The Blue Dogs’ quick rise to power has surprised even some of the most seasoned political strategists — including the architect of the Republican Revolution himself, former House Speaker Newt Gingrich.
Officially, the Blue Dog Coalition includes 52 Democrats from nearly every part of the country who are generally considered moderate or conservative.
The name is derived from the Southern political expression “Yellow Dog Democrats” — party loyalists so devoted that they would vote for a yellow dog before voting for a Republican. The Blue Dogs say they get their color because their middle-of-the-road stance leaves them choked blue by liberals on one side and conservatives on the other.
Georgia members are Reps. David Scott of Atlanta, Jim Marshall of Macon, Sanford Bishop of Albany and John Barrow of Savannah.
“The basic drift of the American people is to the center ... and we reflect that,” Scott said. “And he who controls the center controls the political debate.

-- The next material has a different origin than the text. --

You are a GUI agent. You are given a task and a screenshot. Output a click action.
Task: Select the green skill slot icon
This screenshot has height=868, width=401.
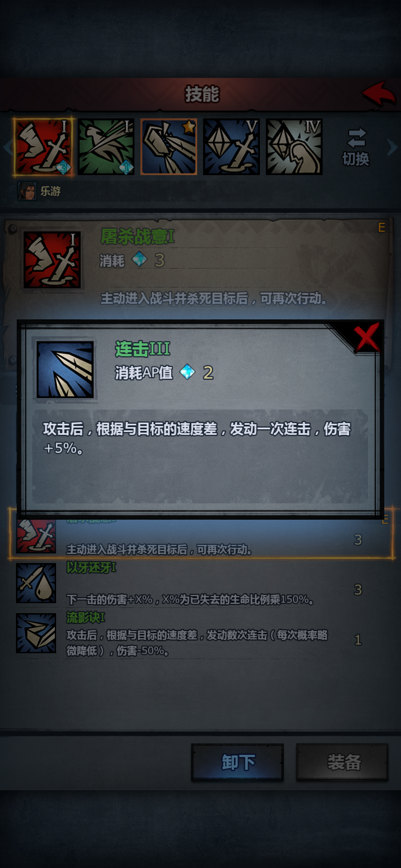pos(106,147)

That’s what we’ve proven.”
“We had the voice ... but we didn’t have the votes,” Barrow said. “Now that the Democrats are in the majority, we ... are the majority makers.”
Doug Moore, chief of staff for Marshall, characterized the coalition as something of a support group for Democrats who don’t automatically agree with the party’s leaders.

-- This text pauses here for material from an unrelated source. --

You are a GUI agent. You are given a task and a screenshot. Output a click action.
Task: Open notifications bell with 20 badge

“Frankly, when you’re out there and you don’t support the leadership, it’s kind of lonely,” Moore said. “These are guys who understand your position, value it and will help protect you when you need it.”
Blue Dogs also know they’ll face political pain if they buck the Democratic leadership too much, however. In addition to risking the loss of re-election support from party leaders, they also face losing key committee seats and assignments if they stray too far.

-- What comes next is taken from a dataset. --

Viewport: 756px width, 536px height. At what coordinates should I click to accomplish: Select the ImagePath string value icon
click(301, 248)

Among Georgia’s Blue Dogs, Barrow is getting the most heat from his party’s supporters these days. That’s because he’s the only Georgia Blue Dog on the House Energy and Commerce Committee, where he and a handful of other coalition members broke with other Democrats who approved the health care reform bill in an Aug. 1 committee vote.
While Barrow said he supports the idea of reform, he doesn’t support some of the proposed taxes on small businesses to help pay for it.
Like other Blue Dogs, Barrow wants to exempt small businesses that make less than $500,000 in annual revenues from a requirement to provide health care for employees or pay additional taxes. He said he also wants to ensure that a public health care option Obama wants remains only an option, not a requirement.
The liberal activist group Moveon.org, meanwhile, began running ads last week in Barrow’s district, which spans from Savannah to Augusta and westward. The Moveon.org ads accuse Barrow of siding with special interests instead of Georgia families in voting against the Democratic leadership’s health care proposal.